_Brief:_ With the pictures left out, please return exactly the line holding "The height and" and each following line until the entries end.

>>

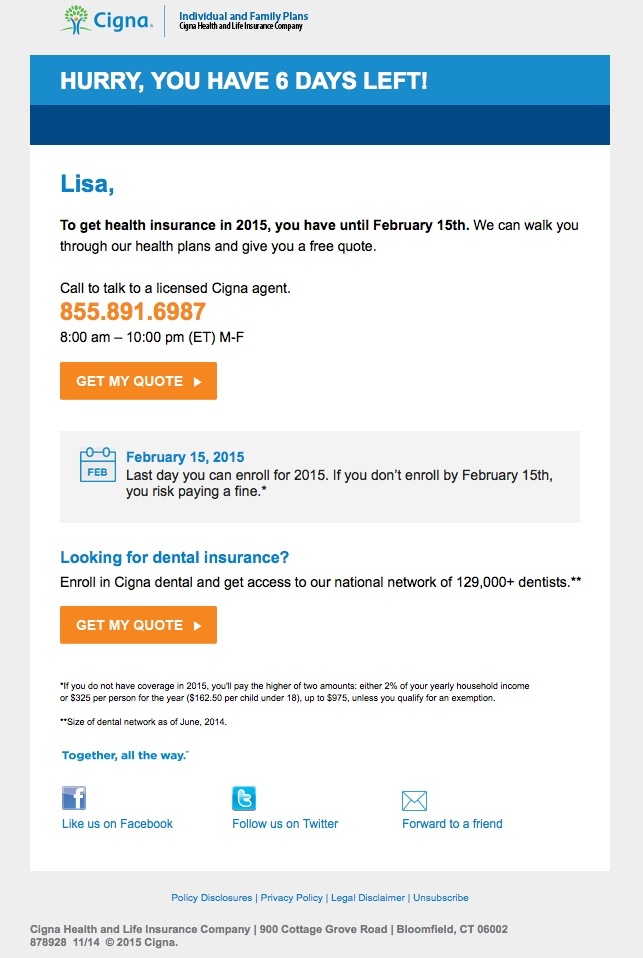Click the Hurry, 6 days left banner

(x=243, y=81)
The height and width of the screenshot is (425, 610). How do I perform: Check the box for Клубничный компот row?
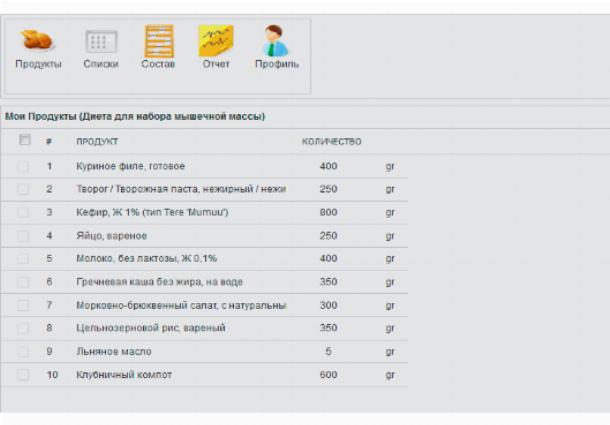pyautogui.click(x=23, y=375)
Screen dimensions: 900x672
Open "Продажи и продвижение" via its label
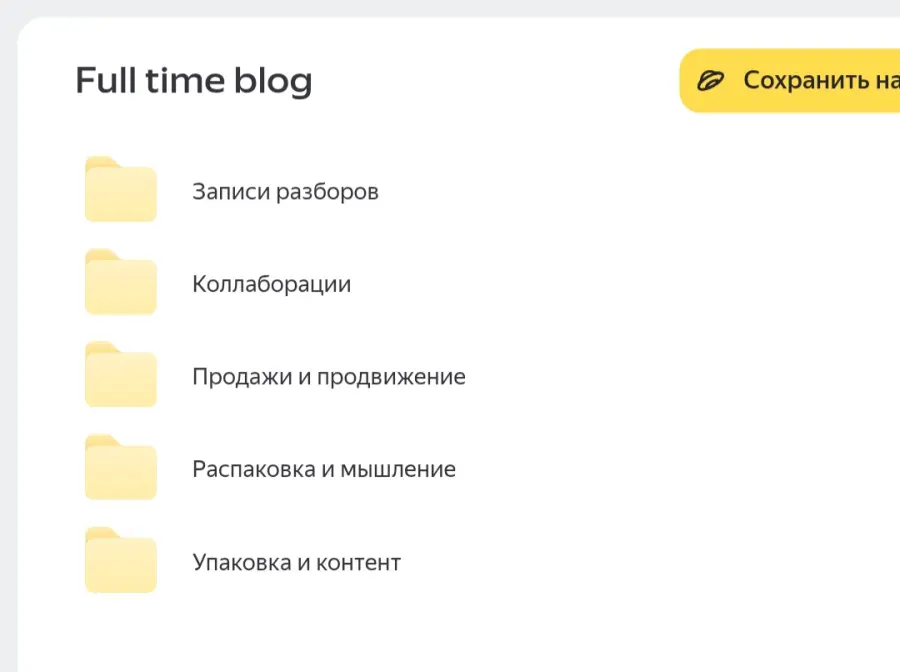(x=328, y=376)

<<

_Task response:_
The height and width of the screenshot is (425, 610). How do I perform: Check the box for Клубничный компот row?
pyautogui.click(x=23, y=375)
Screen dimensions: 900x672
Open "Продажи и продвижение" via its label
(x=328, y=376)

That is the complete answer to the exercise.